Finalmente Battisti è su Spotify
MATTIA FELTRI
Seduto in quel caffè io non pensavo a te, poi ho visto la notizia sul giornale. Da qualche ora, dal primo minuto del 29 settembre (2019), le canzoni di Lucio Battisti erano finalmente a disposizione sulle piattaforme online di internet: Spotify e Apple Music, essenzialmente. Ho ripensato a tutti quei viaggi, quando mia moglie e io abbiamo collegato la nostra playlist all’auto e abbiamo ascoltato Lucio Dalla e i Massive Attack, i Pink Floyd e i Negramaro, Ivano Fossati e i Radiohead (i più grandi degli ultimi trent’anni, secondo me), e abbiamo cantato a squarciagola, e alla gola un piccolo nodo: non potevamo cantare che ne sai tu di un campo di grano / poesia di un amore profano e io e te / perché io e te / qualcuno ha scelto forse per noi?
I nostri figli, accampati nei sedili dietro, sono passati oltre la Pimpa e Rovazzi e Ariana Grande, e hanno scoperto i Queen e i Clash, e hanno realizzato che fra loro e noi non sono intervenuti salti evolutivi, siamo figli dello stesso ceppo umano e persino della stessa civiltà, e gli era possibile amare la stessa musica amata da noi, come noi abbiamo amato quella dei nostri padri mettendo sul piatto i vinili ricoverati sullo scaffale più remoto della libreria: noi avevamo trovato Tutti morimmo a stento di Fabrizio De André e Il mio canto libero di Lucio Battisti e ogni prospettiva era cambiata. Battisti, soprattutto, si era ingoiato ogni ritornello di manierismo, sin dall’inizio aveva accettato e rilanciato, accettato e rilanciato, aveva continuamente rinnovato se stesso spingendo la musica italiana un passo più in là, e Mogol era servito a desacralizzare tanto genio con le parole della quotidianità, l’insalata, le banane, il panino all’osteria, surgelati rincarati, sulla strada le buche più dure, e poi le donne, in qualsiasi declinazione, la donna stilnovista, la donna puttana, fedele, fedifraga, che trema nel guardare un uomo, e quella che improvvisamente gli mostra il seno. Un catalogo impareggiabile precluso ai nostri viaggi, ai nostri figli, per fissazioni degli eredi a noi incomprensibili e infine risolte per via legale, e dunque tutto di nuovo fra le nostre mani, da riversare nelle nostre playlist e da imporre come ulteriore rivincita ai nostri ragazzi.

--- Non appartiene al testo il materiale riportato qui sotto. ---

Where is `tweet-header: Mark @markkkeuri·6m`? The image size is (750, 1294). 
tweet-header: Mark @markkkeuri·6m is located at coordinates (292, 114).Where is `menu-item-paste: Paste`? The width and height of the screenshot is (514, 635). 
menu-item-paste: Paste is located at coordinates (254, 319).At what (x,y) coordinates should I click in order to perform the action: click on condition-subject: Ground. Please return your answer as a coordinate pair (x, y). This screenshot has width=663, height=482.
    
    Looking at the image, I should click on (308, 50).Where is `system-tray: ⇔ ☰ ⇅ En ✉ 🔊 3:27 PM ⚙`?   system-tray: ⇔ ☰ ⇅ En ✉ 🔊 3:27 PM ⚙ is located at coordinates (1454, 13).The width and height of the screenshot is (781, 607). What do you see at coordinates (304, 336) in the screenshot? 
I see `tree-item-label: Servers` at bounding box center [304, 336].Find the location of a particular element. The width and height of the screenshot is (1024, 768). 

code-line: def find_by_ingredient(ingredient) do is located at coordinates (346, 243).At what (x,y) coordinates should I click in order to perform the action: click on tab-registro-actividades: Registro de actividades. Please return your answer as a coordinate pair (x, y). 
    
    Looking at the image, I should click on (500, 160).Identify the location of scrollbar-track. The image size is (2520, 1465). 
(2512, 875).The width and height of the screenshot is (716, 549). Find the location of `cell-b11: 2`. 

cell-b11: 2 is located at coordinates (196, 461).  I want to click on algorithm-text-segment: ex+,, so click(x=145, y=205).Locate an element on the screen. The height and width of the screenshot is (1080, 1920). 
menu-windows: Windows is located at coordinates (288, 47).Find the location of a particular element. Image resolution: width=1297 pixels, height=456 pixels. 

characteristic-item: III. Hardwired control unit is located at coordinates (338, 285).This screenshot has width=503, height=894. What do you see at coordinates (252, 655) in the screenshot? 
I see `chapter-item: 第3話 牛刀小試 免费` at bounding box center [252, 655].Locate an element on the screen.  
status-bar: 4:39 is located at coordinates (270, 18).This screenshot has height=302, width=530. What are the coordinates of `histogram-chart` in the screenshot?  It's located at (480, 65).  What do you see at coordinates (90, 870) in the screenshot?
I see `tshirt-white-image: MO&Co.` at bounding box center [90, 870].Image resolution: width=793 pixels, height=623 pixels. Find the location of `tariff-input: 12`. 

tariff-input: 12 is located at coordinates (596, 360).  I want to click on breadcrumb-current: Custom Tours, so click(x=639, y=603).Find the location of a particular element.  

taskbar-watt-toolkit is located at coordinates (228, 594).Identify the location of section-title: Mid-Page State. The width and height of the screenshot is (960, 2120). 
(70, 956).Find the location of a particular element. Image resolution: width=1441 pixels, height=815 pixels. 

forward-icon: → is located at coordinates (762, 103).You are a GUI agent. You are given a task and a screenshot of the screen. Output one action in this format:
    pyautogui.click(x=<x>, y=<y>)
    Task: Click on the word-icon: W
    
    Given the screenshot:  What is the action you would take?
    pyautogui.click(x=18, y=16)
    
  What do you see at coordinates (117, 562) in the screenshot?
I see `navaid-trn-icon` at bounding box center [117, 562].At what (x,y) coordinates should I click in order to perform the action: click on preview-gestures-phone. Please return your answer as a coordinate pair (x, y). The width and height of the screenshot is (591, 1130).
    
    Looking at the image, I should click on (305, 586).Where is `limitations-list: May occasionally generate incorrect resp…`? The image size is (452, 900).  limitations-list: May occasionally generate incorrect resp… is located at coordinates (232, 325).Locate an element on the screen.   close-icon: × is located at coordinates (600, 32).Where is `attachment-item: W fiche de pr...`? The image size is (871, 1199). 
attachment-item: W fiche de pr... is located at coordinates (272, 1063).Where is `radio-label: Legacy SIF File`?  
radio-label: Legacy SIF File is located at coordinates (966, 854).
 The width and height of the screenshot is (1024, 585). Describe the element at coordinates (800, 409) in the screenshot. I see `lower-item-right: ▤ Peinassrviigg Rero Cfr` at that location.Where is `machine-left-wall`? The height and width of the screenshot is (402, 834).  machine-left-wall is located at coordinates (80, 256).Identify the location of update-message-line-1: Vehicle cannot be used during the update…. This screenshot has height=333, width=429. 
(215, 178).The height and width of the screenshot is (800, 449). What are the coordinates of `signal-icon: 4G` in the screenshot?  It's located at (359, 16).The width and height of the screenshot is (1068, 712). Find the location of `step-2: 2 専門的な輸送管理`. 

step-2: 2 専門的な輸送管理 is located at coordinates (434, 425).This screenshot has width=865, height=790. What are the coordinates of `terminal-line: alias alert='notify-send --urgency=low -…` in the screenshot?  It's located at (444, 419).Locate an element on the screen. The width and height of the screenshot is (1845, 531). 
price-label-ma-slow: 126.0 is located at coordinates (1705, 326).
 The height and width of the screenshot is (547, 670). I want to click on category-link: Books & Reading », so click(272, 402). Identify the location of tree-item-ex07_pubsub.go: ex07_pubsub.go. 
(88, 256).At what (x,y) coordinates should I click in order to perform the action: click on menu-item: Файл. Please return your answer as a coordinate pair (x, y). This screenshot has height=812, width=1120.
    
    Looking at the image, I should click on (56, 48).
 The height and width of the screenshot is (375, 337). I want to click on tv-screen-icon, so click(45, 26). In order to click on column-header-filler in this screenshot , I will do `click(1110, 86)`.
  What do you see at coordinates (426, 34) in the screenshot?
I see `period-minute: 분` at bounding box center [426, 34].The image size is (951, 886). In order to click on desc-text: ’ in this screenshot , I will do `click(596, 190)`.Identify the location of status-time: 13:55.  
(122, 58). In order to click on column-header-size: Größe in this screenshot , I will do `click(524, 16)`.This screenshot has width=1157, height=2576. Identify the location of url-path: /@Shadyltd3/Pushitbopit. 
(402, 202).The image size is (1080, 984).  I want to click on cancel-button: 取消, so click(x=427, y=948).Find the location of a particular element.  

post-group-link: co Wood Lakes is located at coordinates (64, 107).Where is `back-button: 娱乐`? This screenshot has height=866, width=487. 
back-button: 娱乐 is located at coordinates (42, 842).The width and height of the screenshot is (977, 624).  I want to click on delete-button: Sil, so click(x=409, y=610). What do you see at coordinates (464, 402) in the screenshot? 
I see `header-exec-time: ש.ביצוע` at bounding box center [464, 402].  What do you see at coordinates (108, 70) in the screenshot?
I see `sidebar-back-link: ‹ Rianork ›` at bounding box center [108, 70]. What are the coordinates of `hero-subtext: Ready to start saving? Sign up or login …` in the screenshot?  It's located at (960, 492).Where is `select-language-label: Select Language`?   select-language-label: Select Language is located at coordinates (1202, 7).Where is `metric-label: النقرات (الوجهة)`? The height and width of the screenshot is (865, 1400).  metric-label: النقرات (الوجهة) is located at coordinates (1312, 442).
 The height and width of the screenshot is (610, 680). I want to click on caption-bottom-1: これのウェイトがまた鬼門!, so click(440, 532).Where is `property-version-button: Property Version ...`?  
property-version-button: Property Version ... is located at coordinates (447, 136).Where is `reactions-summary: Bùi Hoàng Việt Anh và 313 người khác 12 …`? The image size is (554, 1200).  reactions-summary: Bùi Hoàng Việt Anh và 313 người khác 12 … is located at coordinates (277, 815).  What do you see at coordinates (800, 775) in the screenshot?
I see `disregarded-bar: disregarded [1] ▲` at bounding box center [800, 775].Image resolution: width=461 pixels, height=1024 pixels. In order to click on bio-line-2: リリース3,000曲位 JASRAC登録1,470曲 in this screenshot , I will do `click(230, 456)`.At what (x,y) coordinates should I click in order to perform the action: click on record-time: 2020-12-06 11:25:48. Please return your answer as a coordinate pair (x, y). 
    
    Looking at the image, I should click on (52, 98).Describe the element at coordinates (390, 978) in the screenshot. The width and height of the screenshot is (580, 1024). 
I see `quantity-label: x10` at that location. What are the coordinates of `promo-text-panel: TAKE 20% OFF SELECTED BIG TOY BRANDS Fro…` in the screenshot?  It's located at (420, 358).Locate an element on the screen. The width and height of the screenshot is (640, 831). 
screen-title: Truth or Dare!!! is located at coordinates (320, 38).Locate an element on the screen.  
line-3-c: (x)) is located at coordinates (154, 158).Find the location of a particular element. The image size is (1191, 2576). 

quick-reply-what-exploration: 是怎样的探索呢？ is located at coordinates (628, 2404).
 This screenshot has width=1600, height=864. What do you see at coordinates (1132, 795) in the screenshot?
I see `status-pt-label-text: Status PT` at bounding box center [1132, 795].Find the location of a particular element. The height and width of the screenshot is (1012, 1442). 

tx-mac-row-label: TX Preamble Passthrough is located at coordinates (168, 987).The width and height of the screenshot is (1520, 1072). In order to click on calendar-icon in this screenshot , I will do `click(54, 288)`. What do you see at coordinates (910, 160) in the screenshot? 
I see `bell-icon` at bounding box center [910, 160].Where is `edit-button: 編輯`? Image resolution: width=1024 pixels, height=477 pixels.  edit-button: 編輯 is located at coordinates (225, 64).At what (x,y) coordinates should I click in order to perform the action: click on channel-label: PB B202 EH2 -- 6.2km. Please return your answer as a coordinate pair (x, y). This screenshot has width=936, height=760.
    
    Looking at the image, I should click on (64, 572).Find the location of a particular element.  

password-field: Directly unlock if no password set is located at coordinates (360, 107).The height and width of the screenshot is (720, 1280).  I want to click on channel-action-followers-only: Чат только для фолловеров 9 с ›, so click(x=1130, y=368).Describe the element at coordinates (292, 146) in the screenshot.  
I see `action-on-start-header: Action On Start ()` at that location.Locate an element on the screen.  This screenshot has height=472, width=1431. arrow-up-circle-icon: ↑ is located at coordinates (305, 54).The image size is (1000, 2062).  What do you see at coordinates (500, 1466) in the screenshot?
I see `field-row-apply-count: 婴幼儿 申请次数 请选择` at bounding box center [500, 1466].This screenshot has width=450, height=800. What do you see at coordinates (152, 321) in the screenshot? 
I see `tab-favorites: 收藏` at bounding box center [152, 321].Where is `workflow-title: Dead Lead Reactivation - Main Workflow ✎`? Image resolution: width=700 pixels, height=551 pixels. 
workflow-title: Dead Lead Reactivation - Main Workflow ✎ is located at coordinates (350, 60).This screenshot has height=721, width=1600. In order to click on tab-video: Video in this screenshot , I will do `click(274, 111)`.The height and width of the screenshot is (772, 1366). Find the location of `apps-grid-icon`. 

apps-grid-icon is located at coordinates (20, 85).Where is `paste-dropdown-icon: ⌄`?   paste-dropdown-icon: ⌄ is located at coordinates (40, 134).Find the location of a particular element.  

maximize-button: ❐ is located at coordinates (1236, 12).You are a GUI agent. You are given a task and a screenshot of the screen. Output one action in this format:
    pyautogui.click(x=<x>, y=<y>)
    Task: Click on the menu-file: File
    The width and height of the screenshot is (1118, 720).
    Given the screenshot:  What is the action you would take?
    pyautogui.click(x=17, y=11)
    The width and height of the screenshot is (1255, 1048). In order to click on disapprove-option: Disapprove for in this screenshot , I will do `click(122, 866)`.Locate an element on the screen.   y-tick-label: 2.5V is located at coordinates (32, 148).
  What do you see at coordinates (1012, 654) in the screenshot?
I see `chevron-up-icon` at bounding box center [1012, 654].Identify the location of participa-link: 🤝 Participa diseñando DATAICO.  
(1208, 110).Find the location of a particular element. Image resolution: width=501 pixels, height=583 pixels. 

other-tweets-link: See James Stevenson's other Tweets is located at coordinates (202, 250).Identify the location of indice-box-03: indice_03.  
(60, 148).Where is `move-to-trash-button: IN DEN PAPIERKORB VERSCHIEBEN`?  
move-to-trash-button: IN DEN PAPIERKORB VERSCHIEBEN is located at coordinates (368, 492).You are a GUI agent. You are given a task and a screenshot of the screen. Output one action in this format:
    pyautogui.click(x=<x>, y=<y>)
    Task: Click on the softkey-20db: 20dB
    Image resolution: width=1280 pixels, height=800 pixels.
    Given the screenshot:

Mogol ha giustamente esultato, col tradizionale autoincensamento, siccome – racconta – Battisti gli disse di aver poi scelto i testi «nonsense» di Pasquale Panella poiché i suoi, quelli di Mogol, erano impareggiabili. Purtroppo le vie legali non sono ancora sufficienti perché quegli ultimi cinque album, firmati Panella-Battisti, siano scaricabili, così che forse Mogol potrebbe riascoltarli e capire che non c’è nulla di nonsense, quella è la definizione disastrosamente pigra, sono testi invece sublimi, ancora più immersi nel quotidiano, così negli abissi del quotidiano da risalire verso l’infinito. E la verità è che di colpo le parole e la musica non hanno alcun rapporto, nemmeno si sfiorano: Panella può finalmente sfuggire alle regole del pop, accettate con ironia e autoironia del «trottolino amoroso e du-du da-da-da», arrivare fino alle estreme conseguenze della sua epica minimalista, e allo stesso modo Battisti, svincolato dalle esigenze di mercato del cantar leggero, della schitarrata in spiaggia, arriva fino alle estreme conseguenze dei suoi spartiti, che si allungano, si fanno complessi, mostruosamente belli. Ed è a quel punto che si scopre il patto tacito di parole e musica: a ogni ascolto si scopre un pertugio nuovo, delle une e dell’altra. E il sogno si rinnova in eterno.